Le métier de réparateur de téléphones est devenu, de nos jours, une véritable source de revenus pour de nombreux jeunes, généralement des diplômés sans emploi.

Au marché de Madina, précisément du côté de Bordeaux, ils sont confortablement installés autour de leurs tabourets, tournevis à la main, en train de diagnostiquer et réparer des appareils. Un seul objectif : satisfaire leurs clients tout en gagnant leur pain quotidien. Mais si cette activité leur permet de joindre les deux bouts, elle n’est pas aussi facile qu’elle pourrait paraître.
‘’Il faut connaître le placement de chaque pièce avant de monter, c’est pas une activité facile aussi, il faut être courageux, persévérant et surtout, il faut être vigilant dans tout ce que tu fais, parce que, chaque téléphone réparé peut te causer d’autres problèmes, parce qu’il y a des téléphones qui viennent avec des problèmes d’écran, après avoir fini de réparer les écrans, il y a d’autres problèmes qui surgissent, c’est pourquoi ce n’est pas une activité qui est facile’’, confie Thierno Ibrahima Sylla, jeune diplômé en maintenance informatique, qui se retrouve aujourd’hui réparateur de téléphones.
Derrière cette activité, se cache une réalité sociale préoccupante. Selon ces jeunes réparateurs, leur présence sur ce site s’explique principalement par le manque d’emploi dans le pays. Plusieurs d’entre eux sont diplômés, mais faute d’opportunités, ils se tournent vers ce métier afin de subvenir à leurs besoins.

‘’Moi, j’ai fini mes études depuis 2011. Depuis, j’ai fait d’autres formations, à force de faire des formations du jour au lendemain, on n’arrive pas à trouver d’emploi, on est obligé de s’orienter vers une autre activité, c’est comme ça que moi je me suis retrouvé dans l’activité là, à faire la technique, les réparations’’, assure-t-il.
De l’autre côté, le manque d’espace de travail reste un défi majeur. Installés dans des conditions parfois précaires, ces réparateurs lancent un appel aux autorités pour la création de locaux adaptés afin d’exercer leur métier dans de meilleures conditions.

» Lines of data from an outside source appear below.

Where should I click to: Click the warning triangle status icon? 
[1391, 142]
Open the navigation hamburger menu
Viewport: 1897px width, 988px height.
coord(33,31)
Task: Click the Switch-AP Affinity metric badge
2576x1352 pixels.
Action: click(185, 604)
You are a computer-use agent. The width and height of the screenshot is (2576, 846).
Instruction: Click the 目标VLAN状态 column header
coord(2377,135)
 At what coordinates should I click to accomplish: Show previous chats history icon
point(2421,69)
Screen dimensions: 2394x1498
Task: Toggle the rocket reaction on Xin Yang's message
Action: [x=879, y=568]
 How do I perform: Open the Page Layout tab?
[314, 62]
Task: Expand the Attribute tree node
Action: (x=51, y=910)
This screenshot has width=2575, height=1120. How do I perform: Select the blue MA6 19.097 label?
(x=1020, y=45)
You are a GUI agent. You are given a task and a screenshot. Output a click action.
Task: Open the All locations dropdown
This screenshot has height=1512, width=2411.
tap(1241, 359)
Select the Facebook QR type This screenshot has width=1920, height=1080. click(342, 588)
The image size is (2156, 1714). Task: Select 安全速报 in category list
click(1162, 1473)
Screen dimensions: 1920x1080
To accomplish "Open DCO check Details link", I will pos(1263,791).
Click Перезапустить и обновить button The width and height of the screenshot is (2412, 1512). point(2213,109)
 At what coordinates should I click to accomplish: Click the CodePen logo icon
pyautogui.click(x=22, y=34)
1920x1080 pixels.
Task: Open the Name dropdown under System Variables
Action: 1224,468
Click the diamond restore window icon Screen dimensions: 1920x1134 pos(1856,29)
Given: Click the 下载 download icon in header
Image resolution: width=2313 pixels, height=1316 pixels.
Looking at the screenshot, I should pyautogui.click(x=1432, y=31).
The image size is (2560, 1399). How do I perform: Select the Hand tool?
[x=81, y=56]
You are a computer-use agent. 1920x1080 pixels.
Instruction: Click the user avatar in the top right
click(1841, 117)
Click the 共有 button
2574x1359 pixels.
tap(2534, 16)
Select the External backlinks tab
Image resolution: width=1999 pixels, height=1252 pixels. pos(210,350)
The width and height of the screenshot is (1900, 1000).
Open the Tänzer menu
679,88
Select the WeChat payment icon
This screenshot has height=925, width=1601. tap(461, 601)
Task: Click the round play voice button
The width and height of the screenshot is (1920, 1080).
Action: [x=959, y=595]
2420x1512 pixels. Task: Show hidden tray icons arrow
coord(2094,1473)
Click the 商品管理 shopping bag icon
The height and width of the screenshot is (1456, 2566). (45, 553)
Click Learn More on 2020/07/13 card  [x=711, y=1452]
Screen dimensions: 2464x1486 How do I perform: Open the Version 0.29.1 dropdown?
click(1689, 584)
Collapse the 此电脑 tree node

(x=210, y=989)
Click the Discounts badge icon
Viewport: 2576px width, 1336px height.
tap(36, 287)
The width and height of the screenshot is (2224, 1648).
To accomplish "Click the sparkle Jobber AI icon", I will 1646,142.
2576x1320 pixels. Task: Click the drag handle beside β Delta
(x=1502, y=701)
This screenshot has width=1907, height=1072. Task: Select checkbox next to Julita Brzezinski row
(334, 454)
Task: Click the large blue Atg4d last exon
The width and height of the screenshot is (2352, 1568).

‘’Nous demandons juste à l’Etat de nous trouver des coins, même s’il faut construire encore des lieux, là où nous allons payer par mois pour nous permettre de travailler, parce que nous ne pouvons pas rester à la maison à ne rien faire, nous voulons travailler. Il y a des gens qui ont leur diplôme, il y a des médecins parmi nous, il y a des économistes, il y a des techniciens, il y a des maintenantiers, il y a des informaticiens. Vous voyez dans tout ça là, si on vous abandonne, tous ces gens là, au profit du Madina, parce qu’il y a des miettes qui sortent, c’est le développement qu’on met en péril’’, a-t-il lancé.
Mohamed FOFANA, pour Lerevelateur224.com.